[help] Are there tools for documents manipulating that can provide an approximate size of components (text included)?

Programming@programming.dev – 11 points – 10 months ago

Long story short, I want to build a system that reorders some components in a document file (be it a docx or odt, I don't have a hard constraint atm).

So my problem input should be a document file, and I need to be able to approximate the number of pages consumed by this document file, I also need to be able to get the height of individual components (like a single paragraph or a table) to have the data I need to rearrange so I can make the document have less pages.

I don't have a hard constraint on the programming language of the tool either (Python preferred), I prefer not embedding LibreOffice into my system.

Also I'm willing to hear other solutions (maybe my input is not the optimal thing I can use for this problem).

Thanks in advance!

A docx is just a renamed zip archive with the XML data. You should be able to unzip it and use a parser to access that info directly. There are likely tools to do this for any relevant language. You can also find the official spec online with some more info.

Unfortunately, I can't get into much more detail than that as my company actively develops similar tools and I've worked on their document renderers not too long ago.

No clue on the odt stuff. I worked on the MS fidelity part.

I would look into a library that does manipulation of odt (or docx). Code whatever algorithm you need to do the restructuring. Now your left with an in memory representation of the document that you can hopefully figure out how many pages it spans, or save it to a temporary file.

All depends really on how feature rich the odt libraries are and/or how deep you want to dive into the spec.

I feel like this is an XY problem. Is there an underlying issue your trying to resolve?

Yeah my main is issue is trying to figure out how many pages it spans, I've looked at some docx and odt libs, none did seem to have an API related to getting the number of pages nor the height of some component (except for stuff with fixed heights like images...).

The underlying issue is that I want to create an exam paper with the least papers possible per exam, so I guess that at least I should be able to get the height of each question of the exam and rearrange them (using an algorithm) in a fashion that uses less papers.

Is using something like typst to generate your exams an option? There'd be a learning curve but it's full of utilities to format and arrange content and whatnot so it feels like it could be a cleaner way of achieving what you want. Plus, it'd make iterating easier and give you more consistency over time going forward

Not really no, I need something that I can embed into my application, rather than 3rd party software, my application must work offline too :/

How about generating latex source code, compiling it and getting the page count of the generated PDF? Reorder your set of questions and see if the result is better or worse. Optionally do it in a smart way to reduce the number of PDF compilations you have to do. (Simulated annealing comes to mind for example.)

I think it would be easier to find a library to find the last line on a PDF page than it is to parse unzipped odt files and basically write a layout engine that does the same as libre office just to get the number of pages.

Maybe you can even get Tex to put it in the log during compilation. That would be the most convenient option and seems reasonable to achieve.

Use Google Apps Script to open the document in Google Docs, read the number of pages that Google Docs renders, closes the document, then delets the document (optional).

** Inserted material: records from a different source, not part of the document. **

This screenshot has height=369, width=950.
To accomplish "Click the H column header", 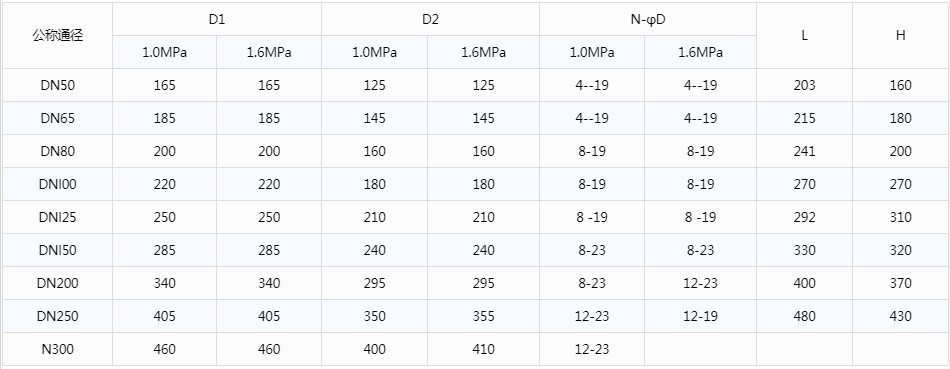I will point(900,36).
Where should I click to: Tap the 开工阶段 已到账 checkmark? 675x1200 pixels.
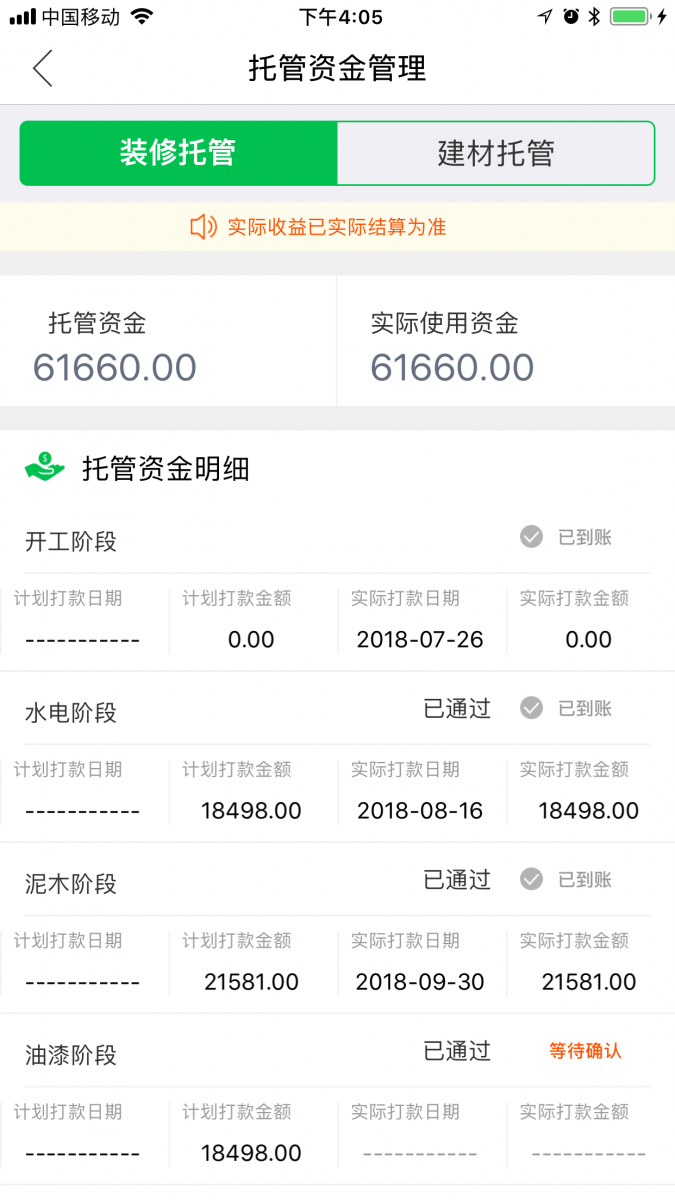point(531,538)
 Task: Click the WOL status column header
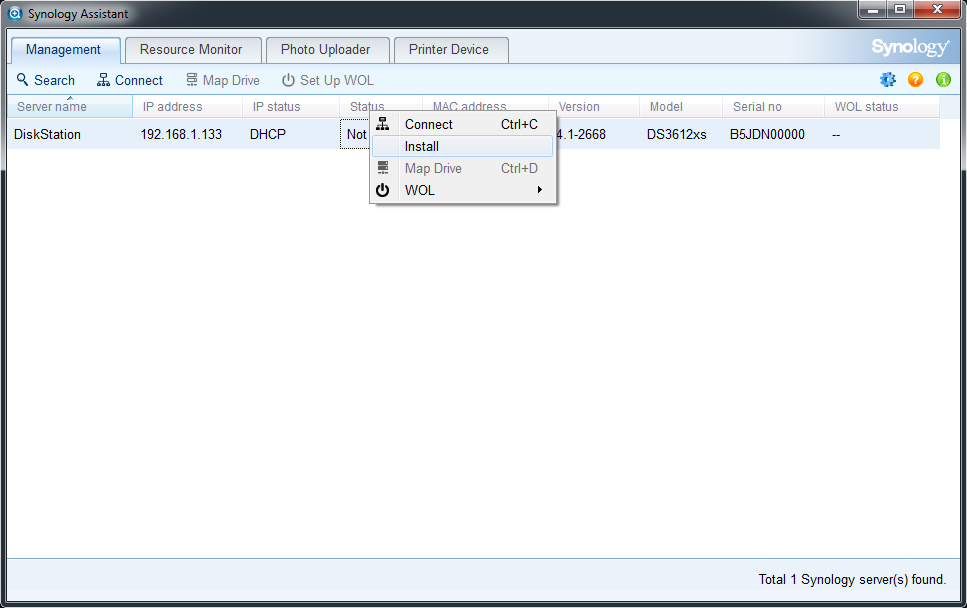point(866,107)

I need to automate the process to use it during an algorithm, this is far from practical.

My suggestion was to automate the process using Google Apps Script using an algorithm. You've not given a lot of details about what you actually want to do but for what you did give, Google Apps Script would let you automate the task.

This is very different from docz or odt, but maybe its worth looking into converting markdown or latex to PDF with something like pandoc. Maybe that or some other more open and less complex format might help with this?

My requirements on the format itself are not that high, at best I need to be able to add images and tables, I can reason with any format that will work with that, maybe convert it later if I need to.

Markdown supports images and tables. It may depend on the rendered though. The GitHub flavour of Markdown supports this for example and I expect Latex supports it too. If existing tools don't exist to get the height of elements you can probably make it yourself fairly easily if you you the specific font and styling the renderer uses. You'd just have to parse the file, which is basically plain text, and run the same calculations the renderer would. For which approximation might be fine depending on the use case

Yeah that's what I'm searching for atm :/

Ultimately, no, not really, these formats are built to be "render-agnostic", and there's really no way to pre-calculate aspects of what the render will be without actually running it through the rendering engine. Which is, in theory, doable, without having to send the render output to an actual screen or printer, but the followup problem is that all renderers are not created equal. I.E. an engine for rendering a docx that you grab from NuGet or somewhere else is not guaranteed to produce the same output as what Microsoft Word will, not exactly.

If you need accuracy in predicting the rendered-size of various things, you really need to be running the documents through the same renderer that will be used to actually print/draw the documents for the user. If this is Microsoft Office, you can look into Office Interop protocols, which will let you make programmatic calls into the actual Office programs installed on the system, from your program. There ought to be a way to kick off rendering from there.